TASK GOAL: In the records below, find the line with "Task: Add 'риа' plus icon to search" and repeat it and every line after it, exactly, without any pictures.

-.-.-

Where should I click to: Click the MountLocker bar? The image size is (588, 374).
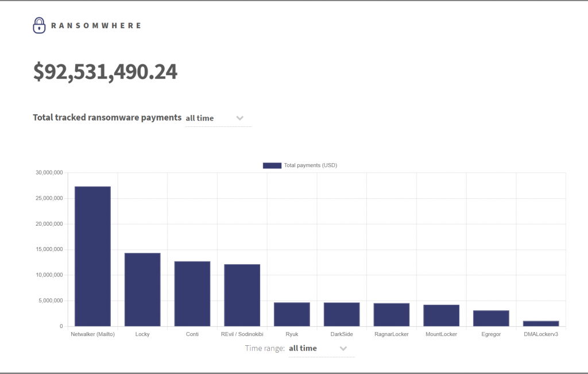442,315
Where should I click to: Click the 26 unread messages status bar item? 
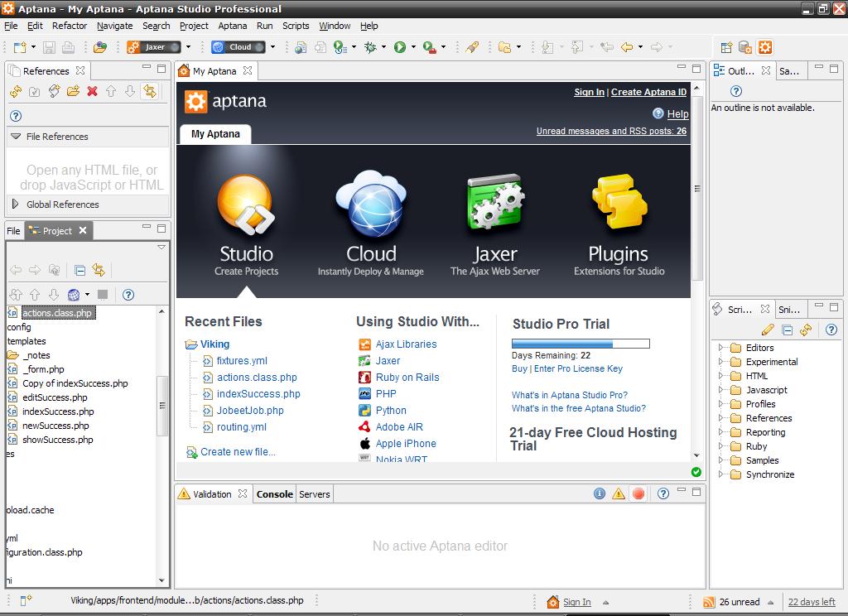pos(740,601)
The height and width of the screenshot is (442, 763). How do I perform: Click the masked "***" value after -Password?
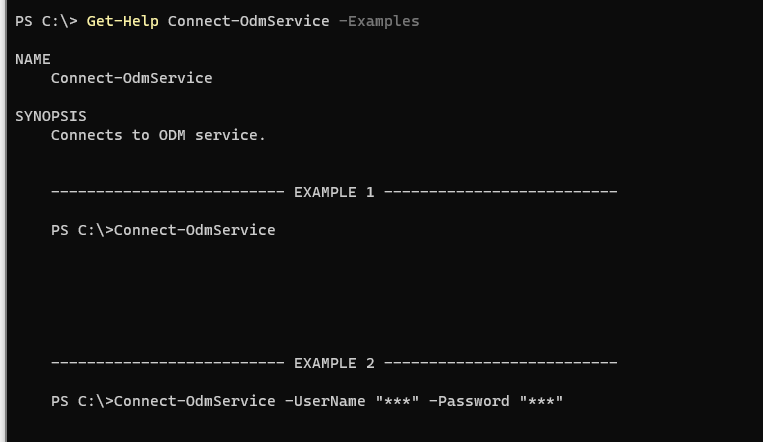(541, 401)
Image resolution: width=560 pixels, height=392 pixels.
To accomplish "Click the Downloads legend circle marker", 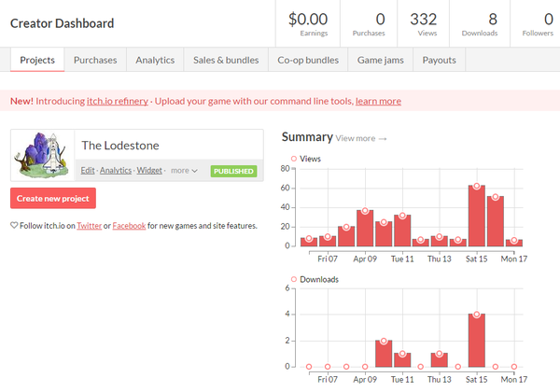I will 294,279.
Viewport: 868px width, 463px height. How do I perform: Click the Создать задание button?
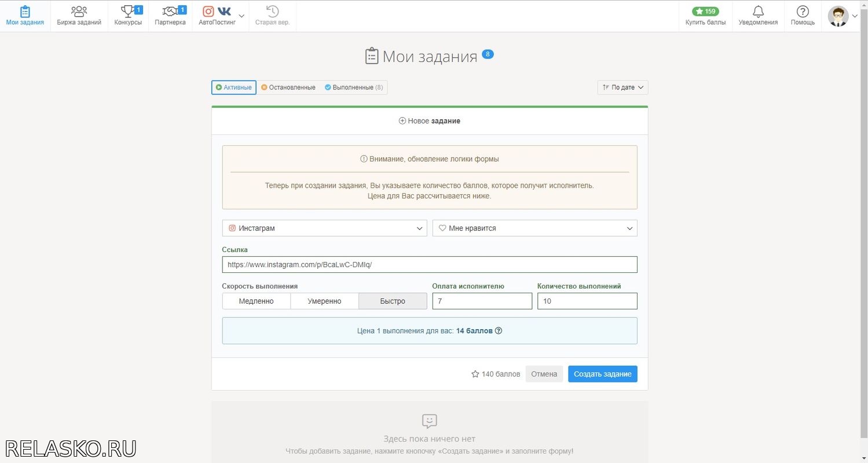[602, 374]
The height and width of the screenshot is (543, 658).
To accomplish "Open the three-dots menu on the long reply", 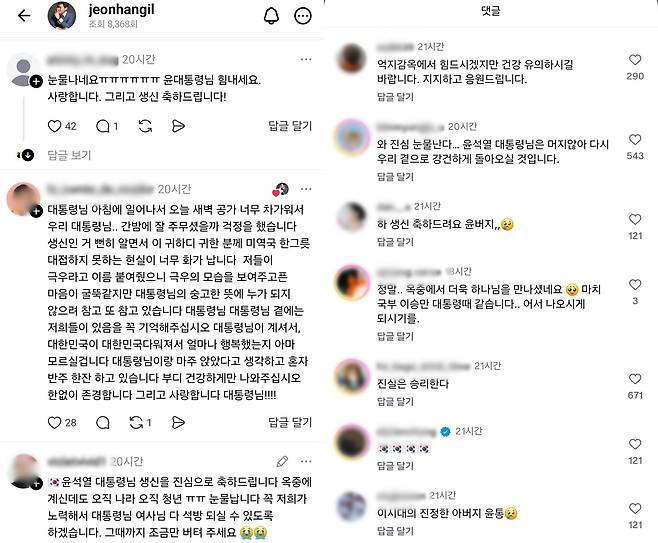I will coord(306,189).
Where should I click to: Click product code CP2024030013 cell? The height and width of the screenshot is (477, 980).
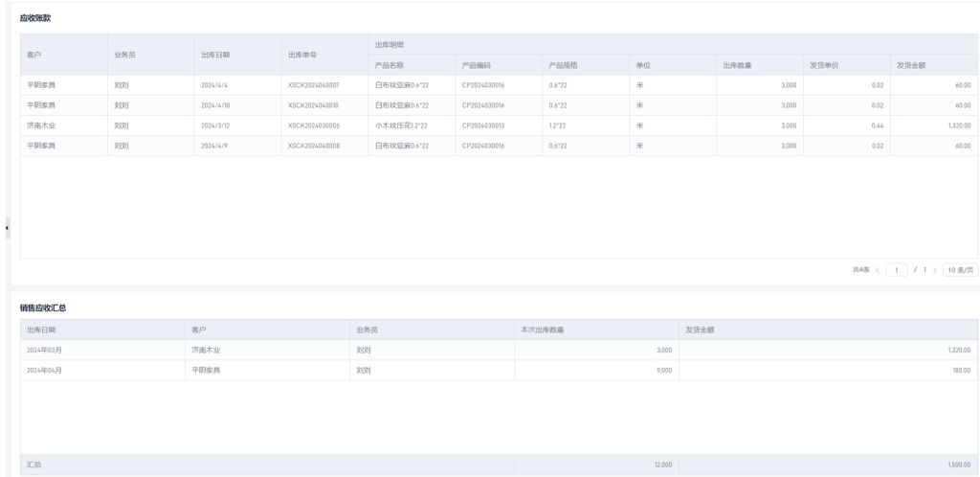click(482, 125)
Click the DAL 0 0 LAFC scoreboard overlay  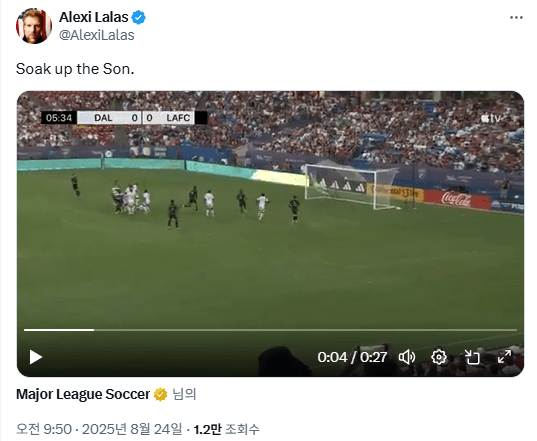(x=125, y=118)
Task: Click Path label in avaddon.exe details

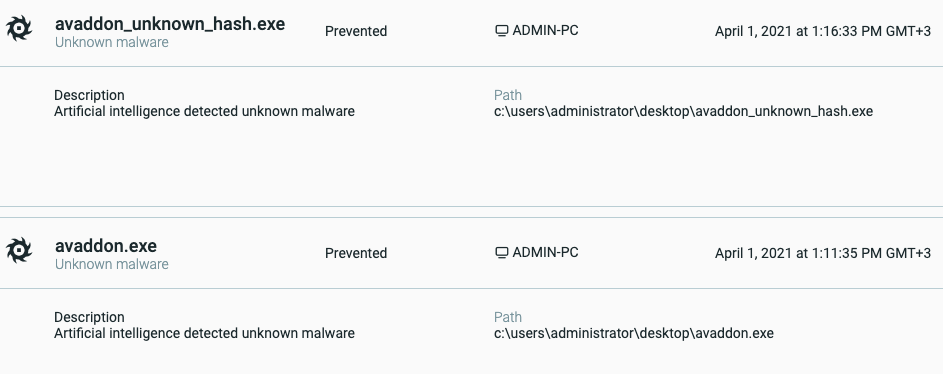Action: [508, 317]
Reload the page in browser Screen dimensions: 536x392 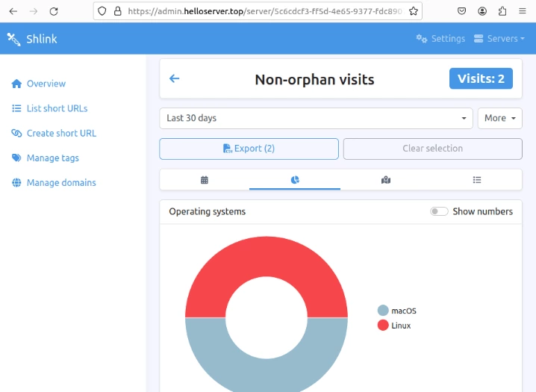click(54, 11)
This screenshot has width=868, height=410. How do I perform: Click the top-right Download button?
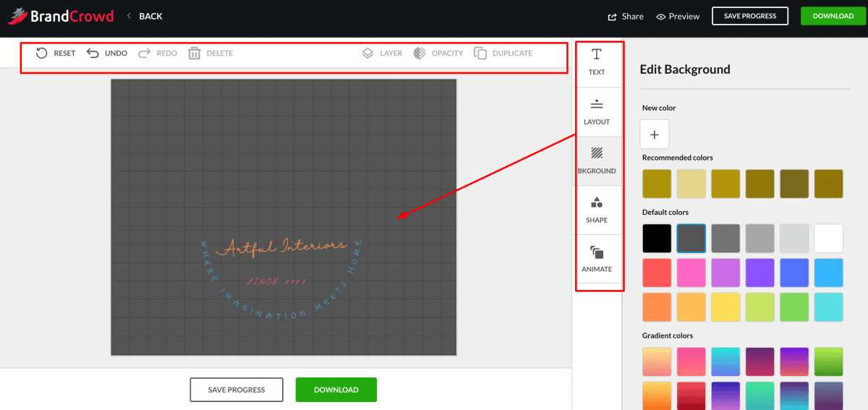point(833,16)
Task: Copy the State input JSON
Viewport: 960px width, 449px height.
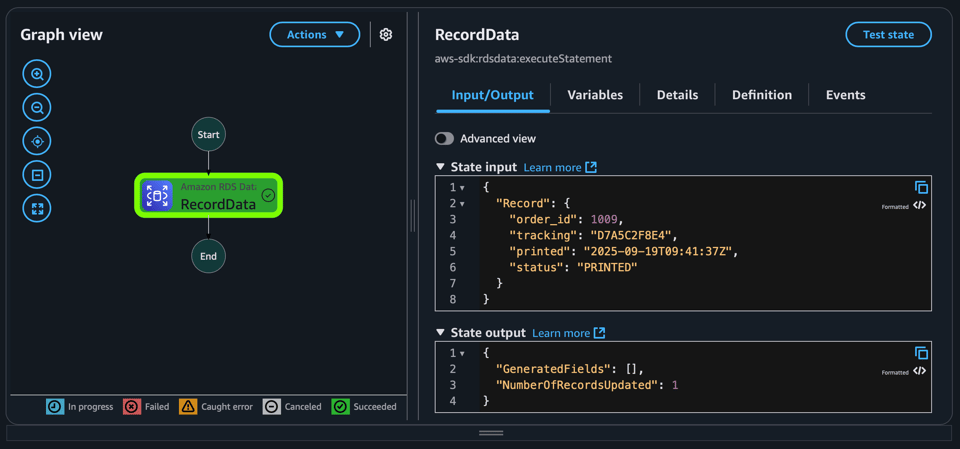Action: point(921,188)
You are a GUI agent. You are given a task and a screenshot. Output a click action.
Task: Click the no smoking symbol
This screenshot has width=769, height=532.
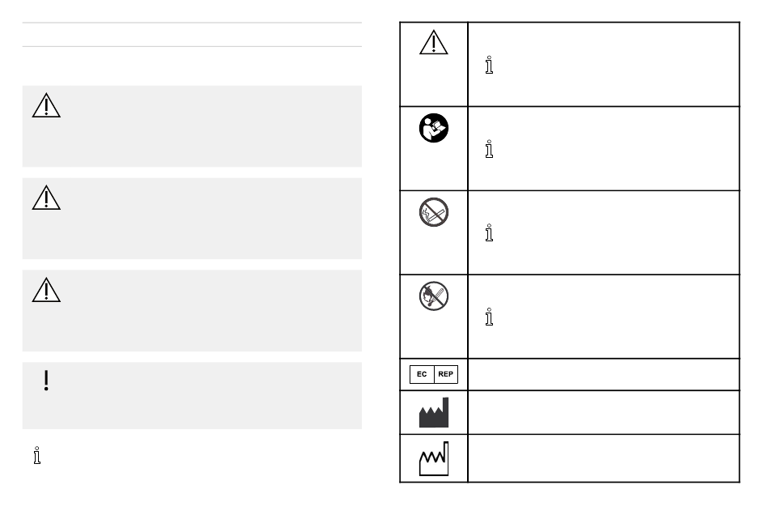coord(434,212)
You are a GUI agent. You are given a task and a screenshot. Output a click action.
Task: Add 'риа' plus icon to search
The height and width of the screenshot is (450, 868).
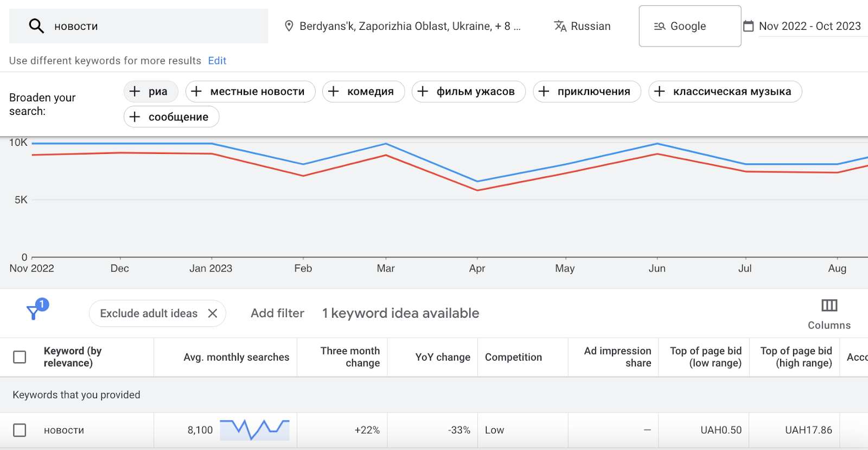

-.-.-

ANSWER BOX:
Task: Add 'риа' plus icon to search
The height and width of the screenshot is (450, 868).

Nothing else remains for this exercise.